Durante uma expedição de dois dias à passagem de Lautaret em Hautes-Alpes, no sudeste da França, em junho deste ano, Maréchal e seus colegas do consórcio ALPALGA, formado por cinco institutos franceses dedicados ao estudo de algas da montanha, coletaram suas primeiras amostras de 2021.
Diferentemente dos anos anteriores, no entanto, a neve não estava com sua tonalidade vermelha típica. Em vez disso, estava dominada pelo amarelo ocre.
A coloração amarela, eles acreditam, se deve à presença de areia na neve que interfere na cor conferida pelas algas.
Embora não seja um fenômeno incomum, neste ano foi excepcional, à medida que ventos fortes carregaram bastante areia do Saara para os Alpes.
“Isso nos deu uma grande oportunidade de avaliar a relação entre a areia e o crescimento das algas da neve”, afirma Maréchal.
“Ao analisar essas partículas, tentaremos determinar se a areia fornece nutrientes, metais ou algum elemento específico que possa interferir, positiva ou negativamente, no crescimento das algas.”
A equipe espera ampliar o âmbito de sua compreensão para ver como os níveis de ferro e de acidez na neve afetam o crescimento das algas vermelhas.
Eles também estão estudando se outros micro-organismos e animais que vivem junto às algas da neve podem desempenhar um papel nisso.
Segundo Maréchal, os primeiros testes com as novas amostras coletadas em junho revelaram a presença de animais unicelulares, chamados zooplâncton, com as células das algas.
Embora mais comumente associados a oceanos e lagos, onde constituem um elemento-chave da cadeia alimentar, os zooplânctons também podem sobreviver nas águas derretidas de geleiras e da neve.
A pesquisa deles está ajudando a construir a imagem de que, embora a neve possa parecer inerte, na verdade está repleta de vida.
“Conforme a neve cai, muitas vezes ela retém minerais e elementos como nitrogênio e fósforo, tanto antropogênicos quanto de ocorrência natural”, diz Benning.
As algas da neve podem então se alimentar deles, enquanto as bactérias na neve também formam uma relação trófica com as algas.
“Nesse ecossistema, as algas da neve são os produtores primários”, explica Benning.
“Quando florescem, elas fazem fotossíntese, consomem nutrientes enquanto produzem resíduos, como açúcares e outros componentes, que servem como possível alimento para bactérias e outros micro-organismos.”
De acordo com Maréchal, as algas, que precisam apenas de dióxido de carbono e luz, parecem formar a base de um ecossistema mais complexo e maduro que envolve bactérias, fungos e animais unicelulares, como o zooplâncton.

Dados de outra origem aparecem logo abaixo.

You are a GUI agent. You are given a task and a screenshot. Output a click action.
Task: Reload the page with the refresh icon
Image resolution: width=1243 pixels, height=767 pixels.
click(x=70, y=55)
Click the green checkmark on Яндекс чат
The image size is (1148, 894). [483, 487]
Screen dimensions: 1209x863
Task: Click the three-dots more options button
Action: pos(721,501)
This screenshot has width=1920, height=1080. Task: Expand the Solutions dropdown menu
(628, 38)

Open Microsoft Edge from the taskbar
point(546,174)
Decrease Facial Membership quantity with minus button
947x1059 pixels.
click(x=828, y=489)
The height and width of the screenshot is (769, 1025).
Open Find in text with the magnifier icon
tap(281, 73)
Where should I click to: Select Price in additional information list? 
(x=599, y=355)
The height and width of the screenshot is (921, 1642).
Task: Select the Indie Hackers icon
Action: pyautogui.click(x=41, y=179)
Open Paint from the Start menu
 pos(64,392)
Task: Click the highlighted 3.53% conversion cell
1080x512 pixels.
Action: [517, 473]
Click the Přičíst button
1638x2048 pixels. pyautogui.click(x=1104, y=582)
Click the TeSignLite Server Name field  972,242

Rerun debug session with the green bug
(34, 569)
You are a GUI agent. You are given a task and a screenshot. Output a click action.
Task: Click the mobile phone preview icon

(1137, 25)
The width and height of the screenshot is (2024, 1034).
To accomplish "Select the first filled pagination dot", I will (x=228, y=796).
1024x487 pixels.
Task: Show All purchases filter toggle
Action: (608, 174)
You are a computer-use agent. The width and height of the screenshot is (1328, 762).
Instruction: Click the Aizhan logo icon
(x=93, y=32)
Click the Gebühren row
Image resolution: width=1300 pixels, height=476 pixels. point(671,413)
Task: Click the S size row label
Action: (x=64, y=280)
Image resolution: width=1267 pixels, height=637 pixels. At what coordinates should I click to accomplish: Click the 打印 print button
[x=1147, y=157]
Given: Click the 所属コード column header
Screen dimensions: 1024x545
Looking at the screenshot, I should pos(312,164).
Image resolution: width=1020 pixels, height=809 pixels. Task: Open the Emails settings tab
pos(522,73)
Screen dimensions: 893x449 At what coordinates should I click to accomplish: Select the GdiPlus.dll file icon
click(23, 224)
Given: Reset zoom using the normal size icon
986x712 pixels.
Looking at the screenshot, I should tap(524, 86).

Mas, embora essas manchas coloridas na neve floresçam com vida — elas também têm vida curta, aparecendo apenas por algumas semanas durante o ano.
Quando o tempo esfria novamente, a cor desaparece, e a neve volta a ser branca.
Isso levanta uma questão intrigante — o que realmente acontece com as algas vermelhas durante o inverno?
“Uma teoria é que elas hibernam e se tornam quase transparentes conforme congelam”, diz Benning.
“Quando não é mais necessário, eles perdem a pigmentação, já que é um processo que consome energia.”
Enquanto o pigmento vermelho voltar a cada ano com o Sol e o calor do fim da primavera e início do verão, Benning e seus colegas cientistas estarão lá observando as manchas na neve de perto para ver o que mais podem nos ensinar.